> Prompt
Convert the items in the stretch from the line containing "Task: Open the left ID photo thumbnail" through the line containing "pyautogui.click(x=1168, y=585)" into a two-column CSV headed instruction and response, with one row per item. Put each item's text and its answer in single quoted fields, replacing line breaks with spaces and leaving the pictures out.

> The input
* * * *

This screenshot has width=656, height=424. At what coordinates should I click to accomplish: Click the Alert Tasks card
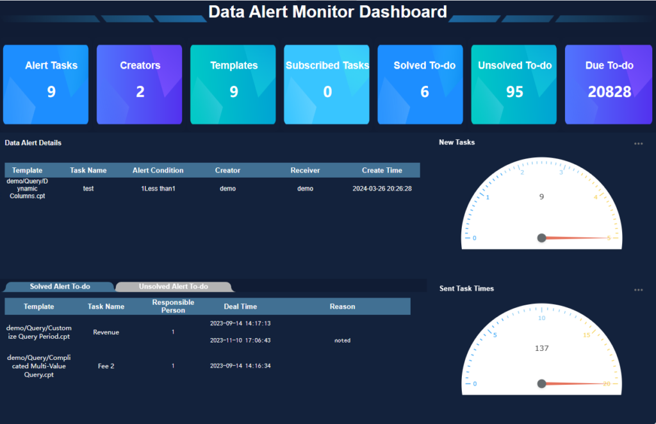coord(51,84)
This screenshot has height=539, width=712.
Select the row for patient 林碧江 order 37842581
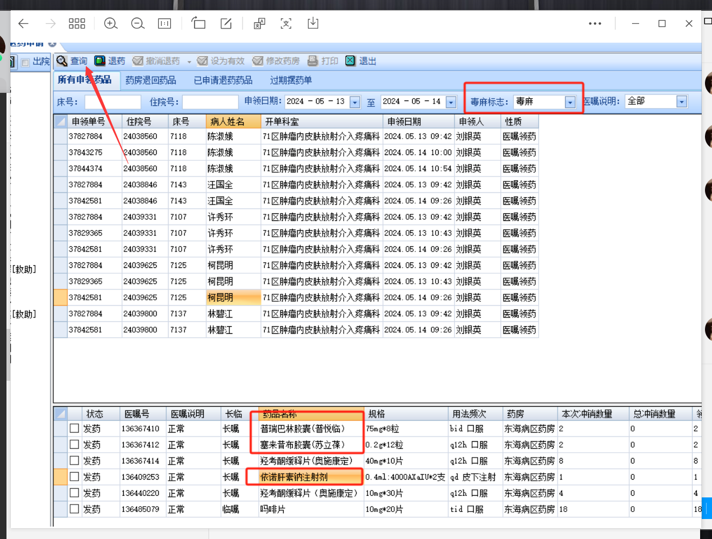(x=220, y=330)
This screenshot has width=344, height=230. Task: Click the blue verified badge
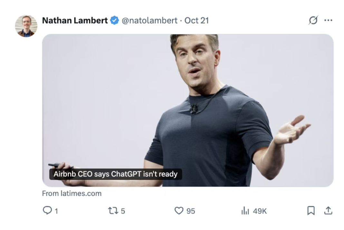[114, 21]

* * * *

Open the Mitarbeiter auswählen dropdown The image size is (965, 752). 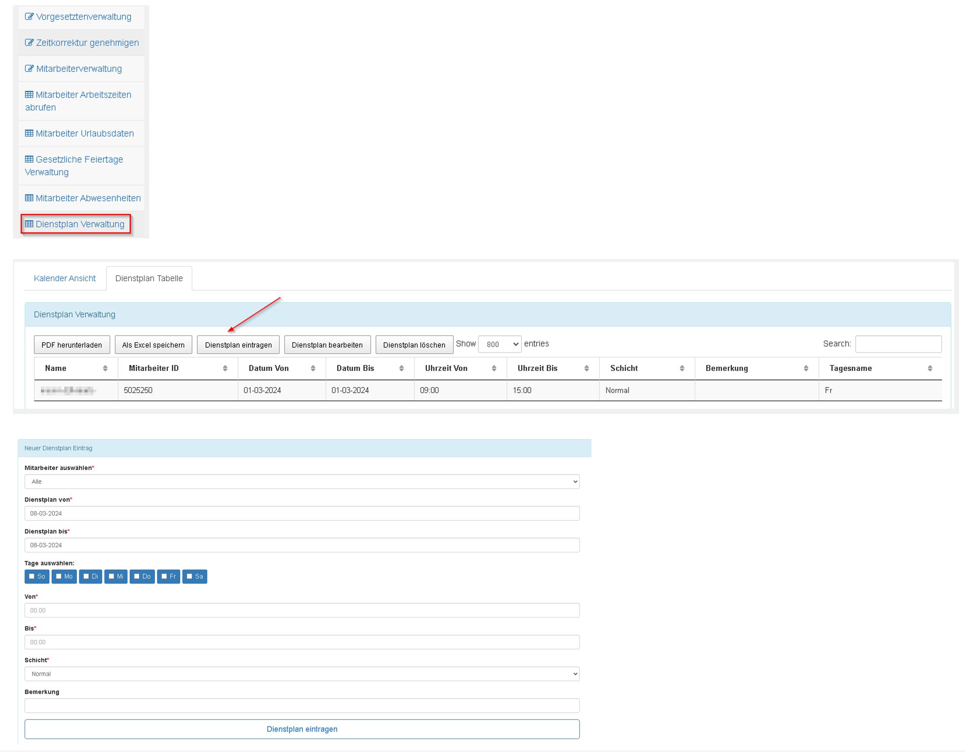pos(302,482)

* * * *

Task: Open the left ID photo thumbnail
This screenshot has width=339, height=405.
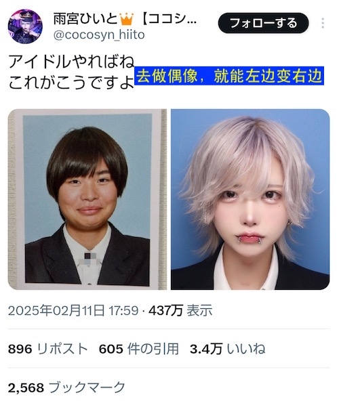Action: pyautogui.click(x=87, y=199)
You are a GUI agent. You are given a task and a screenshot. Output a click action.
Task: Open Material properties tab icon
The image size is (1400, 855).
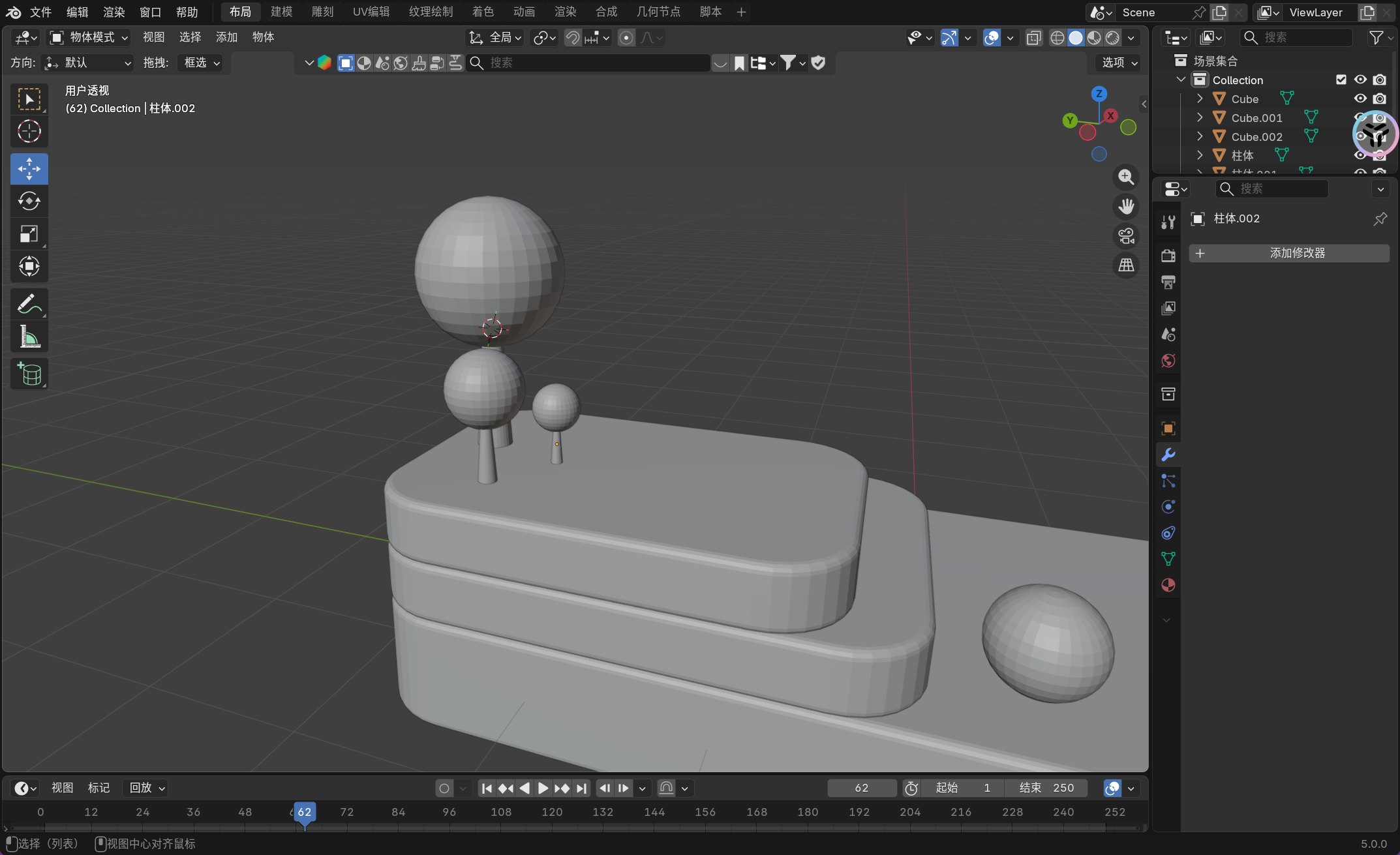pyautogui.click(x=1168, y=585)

* * * *

> Output of the exercise
instruction,response
"Task: Open the left ID photo thumbnail This screenshot has width=339, height=405.","Action: pyautogui.click(x=87, y=199)"
"You are a GUI agent. You are given a task and a screenshot. Output a click action. Task: Open Material properties tab icon The image size is (1400, 855).","pyautogui.click(x=1168, y=585)"